TASK INPUT:

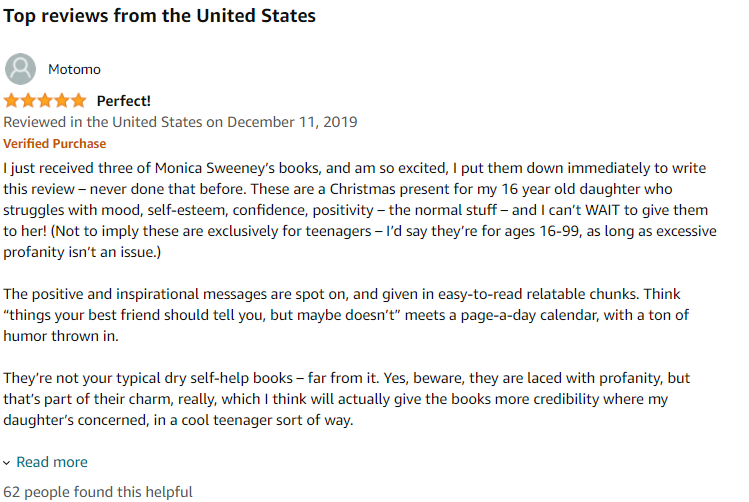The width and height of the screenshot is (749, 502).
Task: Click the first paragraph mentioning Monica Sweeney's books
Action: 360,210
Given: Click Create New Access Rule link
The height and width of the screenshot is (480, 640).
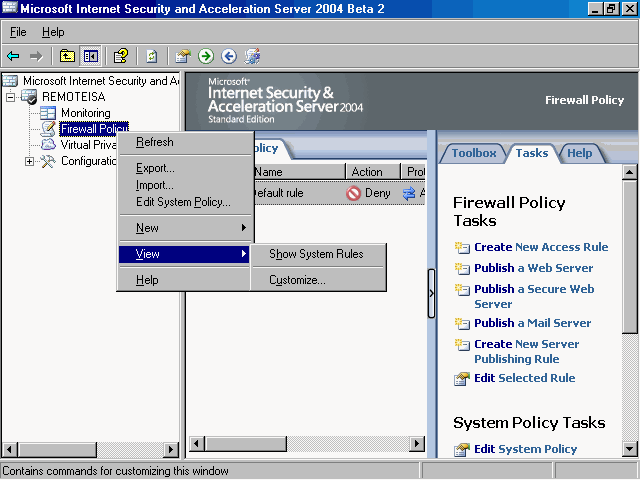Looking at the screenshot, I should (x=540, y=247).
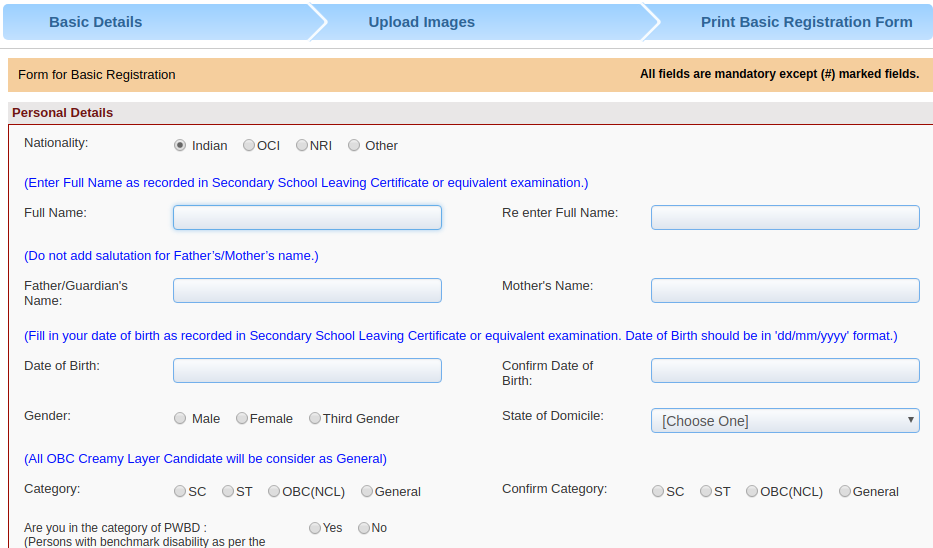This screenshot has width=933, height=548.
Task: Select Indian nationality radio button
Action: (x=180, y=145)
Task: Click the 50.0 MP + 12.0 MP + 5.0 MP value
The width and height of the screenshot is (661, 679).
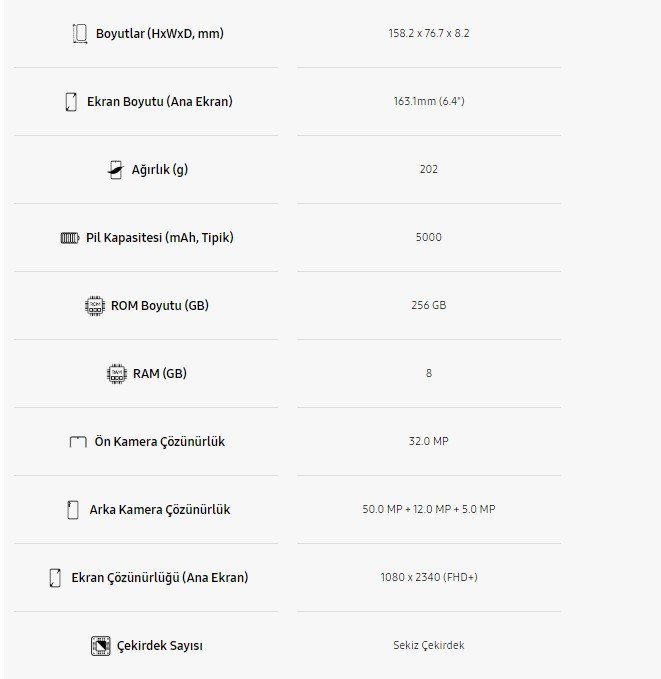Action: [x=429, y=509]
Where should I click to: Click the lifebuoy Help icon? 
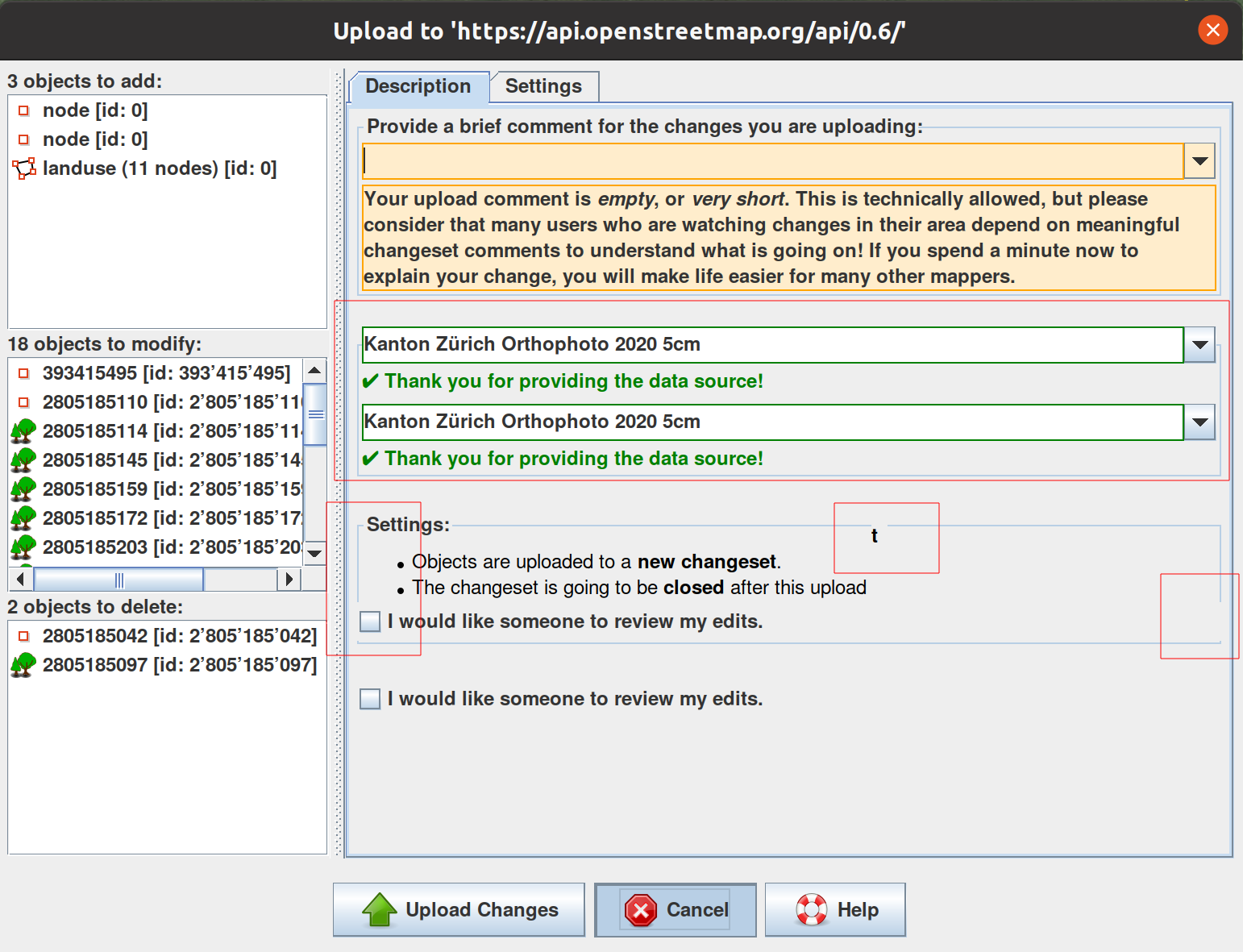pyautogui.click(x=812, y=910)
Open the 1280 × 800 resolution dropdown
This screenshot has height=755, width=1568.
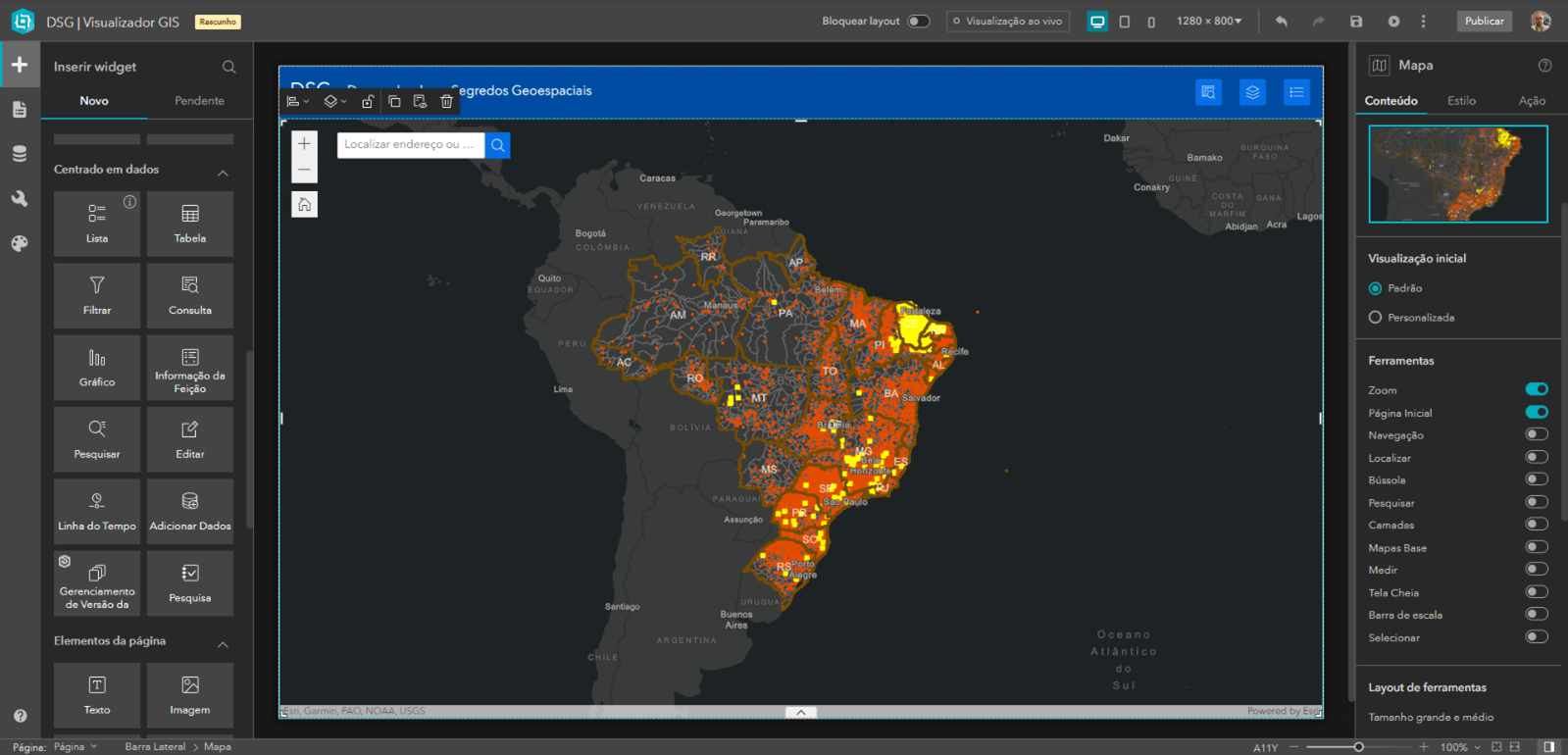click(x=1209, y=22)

EXERCISE AIM: Omit the pictures and please write out exactly the lines between the one containing "Task: Click the 50.0" and the last line of the entries, both included.

RESULT:
Task: Click the 50.0 MP + 12.0 MP + 5.0 MP value
The width and height of the screenshot is (661, 679).
Action: [x=429, y=509]
Where should I click to: Click the lifebuoy Help icon? 
pyautogui.click(x=812, y=910)
Open the 1280 × 800 resolution dropdown
This screenshot has height=755, width=1568.
click(x=1209, y=22)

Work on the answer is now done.